Establish how many lines below contain the string "computer". Respond with that number alone.

[Entries shown — start]

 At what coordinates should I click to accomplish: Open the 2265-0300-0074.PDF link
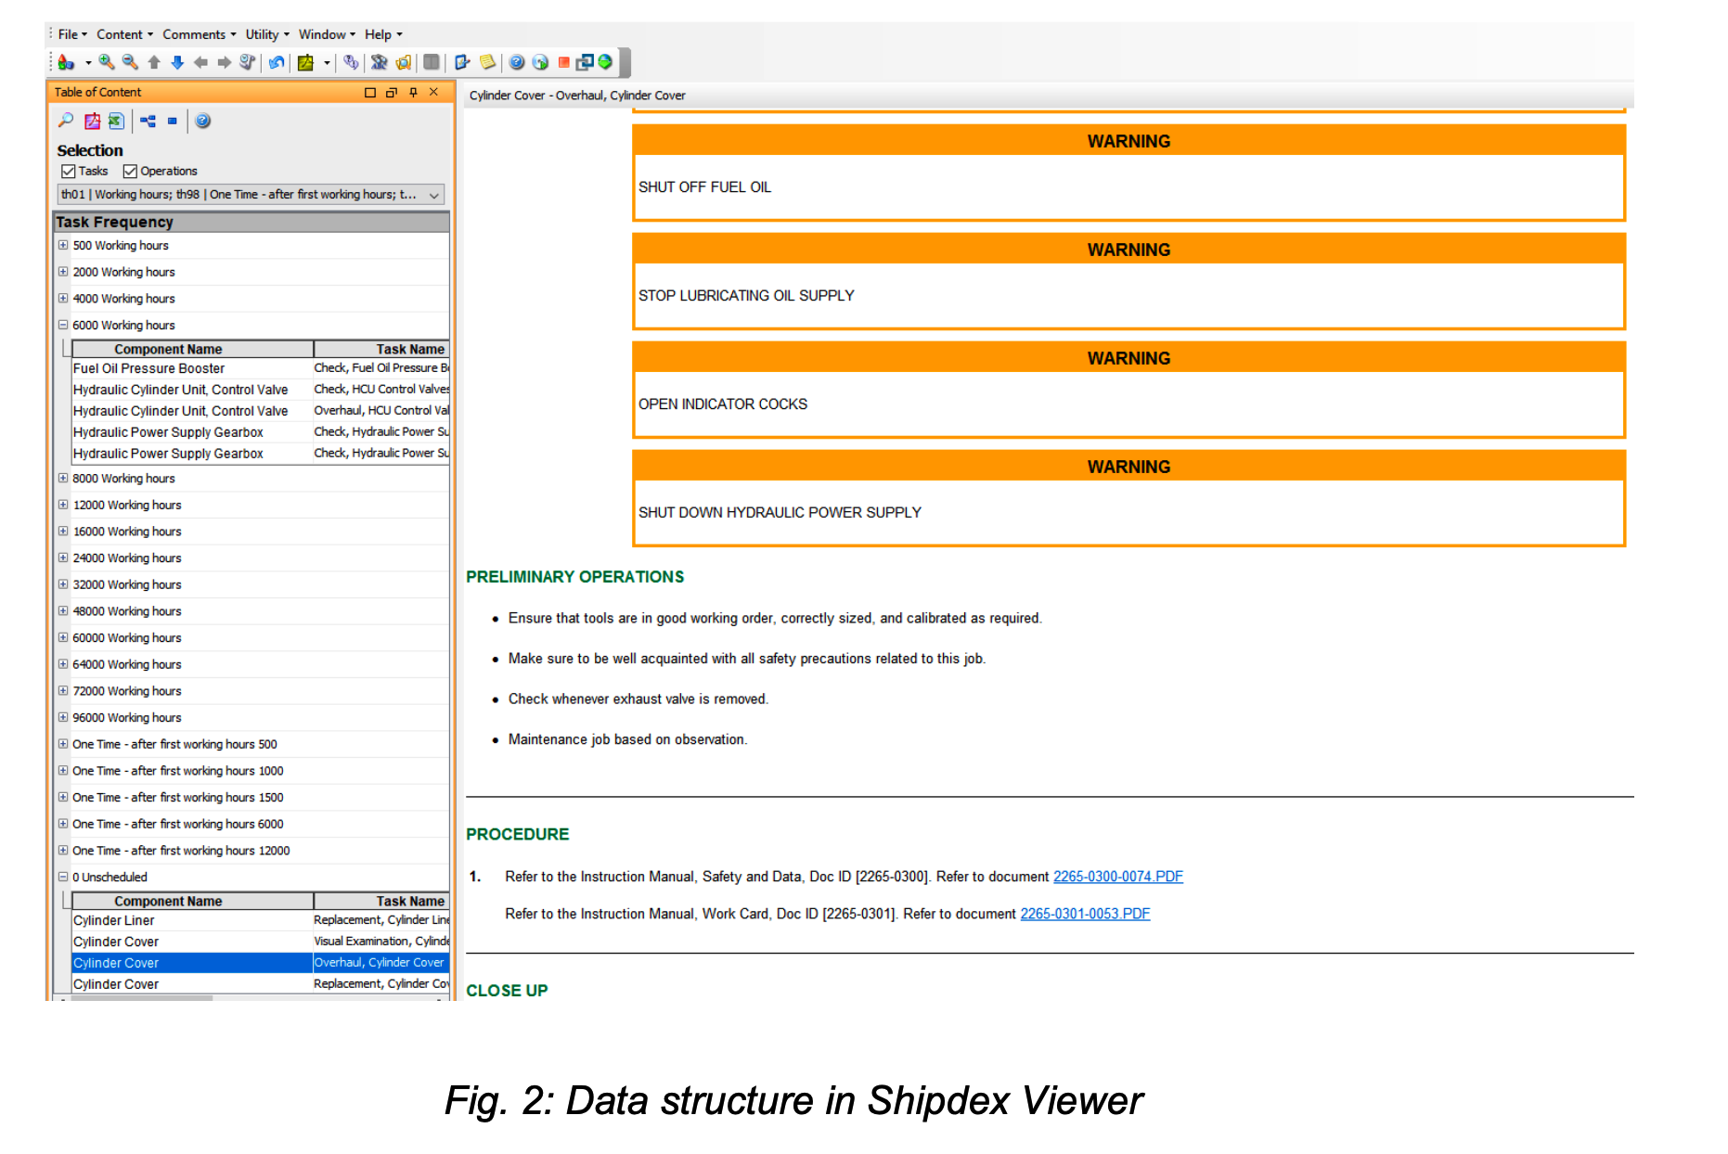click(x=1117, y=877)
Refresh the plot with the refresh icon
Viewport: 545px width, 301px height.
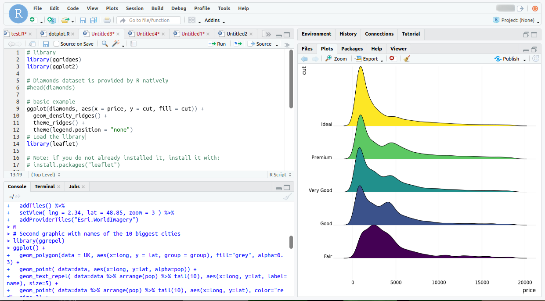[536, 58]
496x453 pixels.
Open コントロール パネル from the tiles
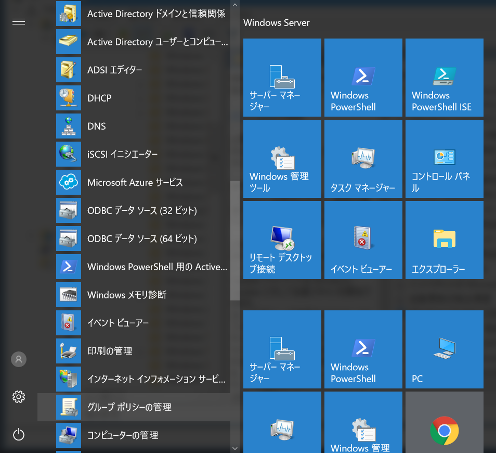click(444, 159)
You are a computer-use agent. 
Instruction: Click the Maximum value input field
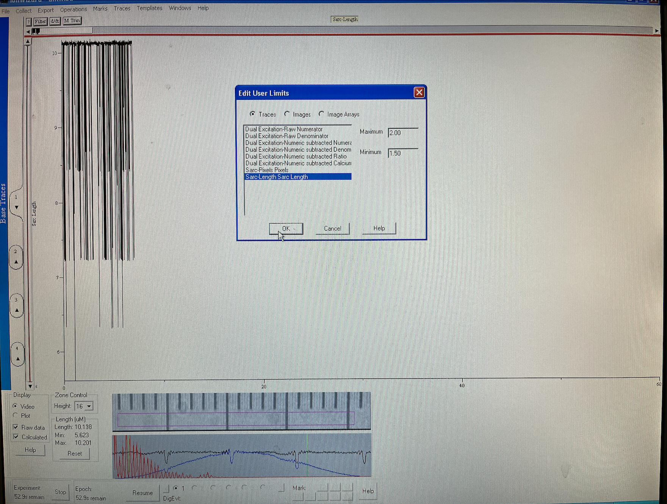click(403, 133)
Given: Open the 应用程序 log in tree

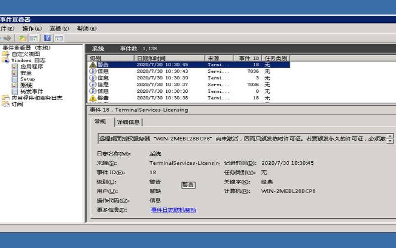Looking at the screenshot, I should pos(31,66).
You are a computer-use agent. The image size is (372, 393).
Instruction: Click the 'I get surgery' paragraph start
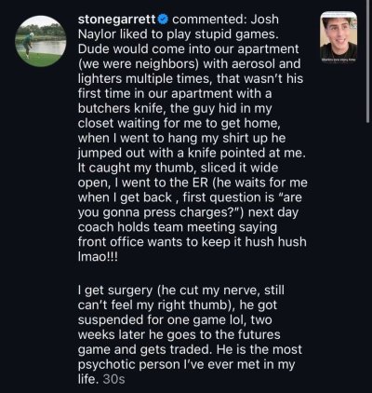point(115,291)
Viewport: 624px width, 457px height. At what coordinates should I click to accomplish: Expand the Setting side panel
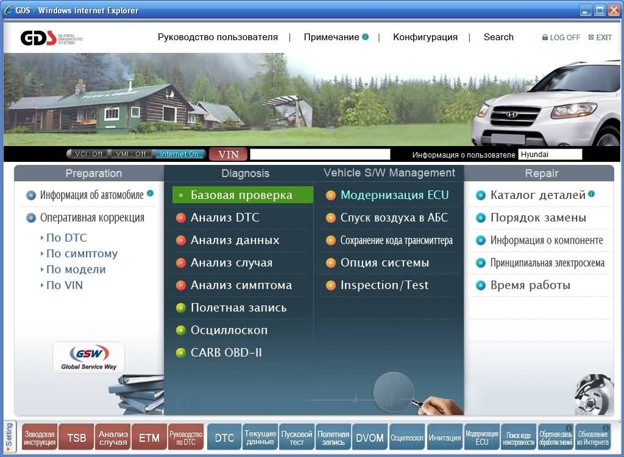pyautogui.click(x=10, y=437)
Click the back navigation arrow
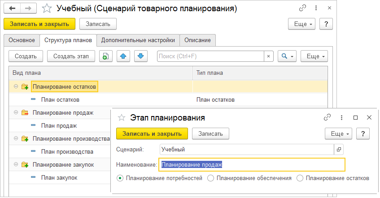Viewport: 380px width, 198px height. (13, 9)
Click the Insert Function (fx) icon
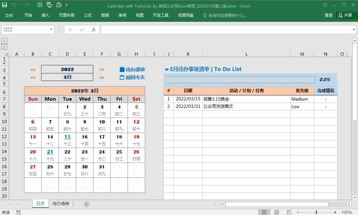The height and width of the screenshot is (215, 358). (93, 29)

[Entries shown — finish]
[Entries shown — start]

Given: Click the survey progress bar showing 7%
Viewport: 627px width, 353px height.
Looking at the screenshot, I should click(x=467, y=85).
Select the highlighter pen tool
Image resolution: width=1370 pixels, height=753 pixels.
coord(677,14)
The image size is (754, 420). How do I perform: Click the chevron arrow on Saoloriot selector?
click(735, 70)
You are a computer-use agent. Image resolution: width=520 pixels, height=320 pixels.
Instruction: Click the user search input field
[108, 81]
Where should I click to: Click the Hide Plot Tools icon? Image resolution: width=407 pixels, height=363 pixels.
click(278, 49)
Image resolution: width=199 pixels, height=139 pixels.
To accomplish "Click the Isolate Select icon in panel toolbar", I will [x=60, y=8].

[Entries shown — finish]
[Entries shown — start]

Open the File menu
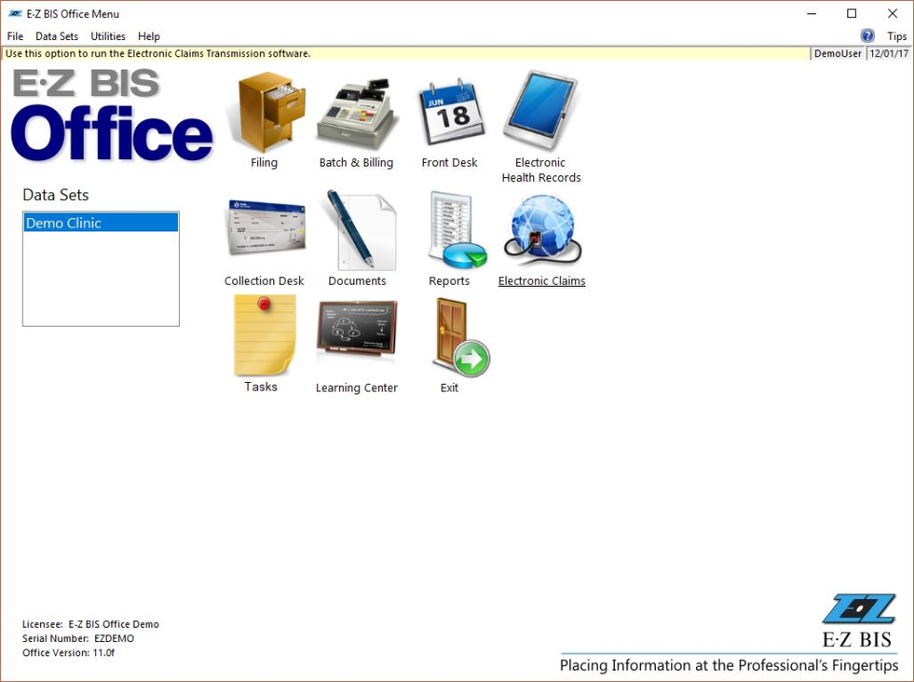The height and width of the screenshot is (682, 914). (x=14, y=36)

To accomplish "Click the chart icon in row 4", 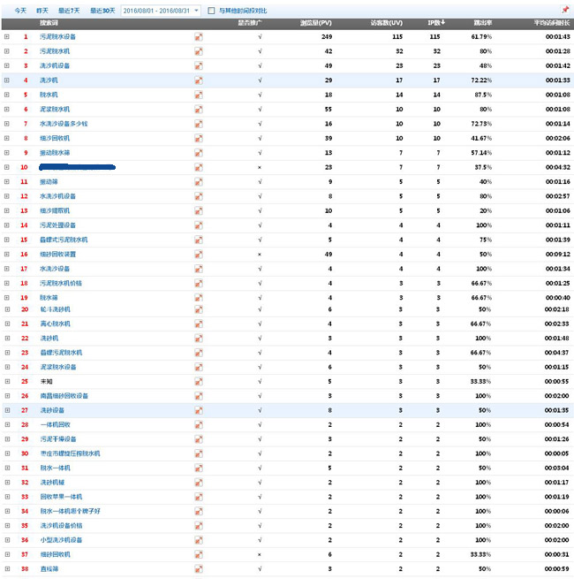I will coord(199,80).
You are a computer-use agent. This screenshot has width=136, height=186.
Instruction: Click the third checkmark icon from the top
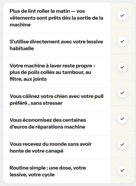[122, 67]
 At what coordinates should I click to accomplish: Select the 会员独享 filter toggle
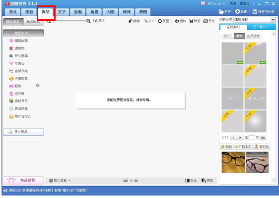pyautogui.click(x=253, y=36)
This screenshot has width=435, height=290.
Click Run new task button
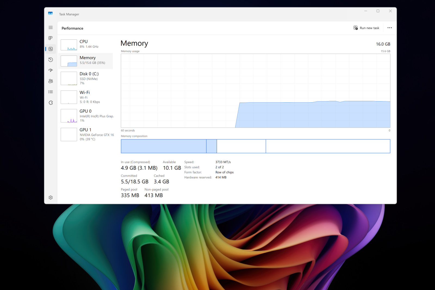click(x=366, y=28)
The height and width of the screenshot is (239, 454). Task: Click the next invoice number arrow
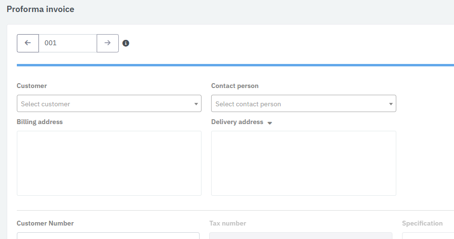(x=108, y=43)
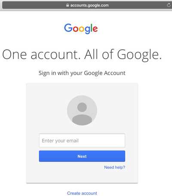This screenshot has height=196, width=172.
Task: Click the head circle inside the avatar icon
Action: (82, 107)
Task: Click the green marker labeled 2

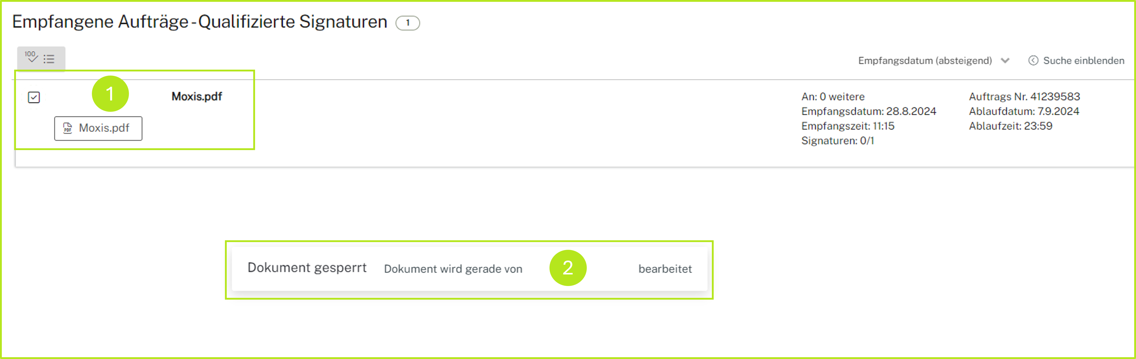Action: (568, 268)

[Entries shown — finish]

§ **Finished task**:
4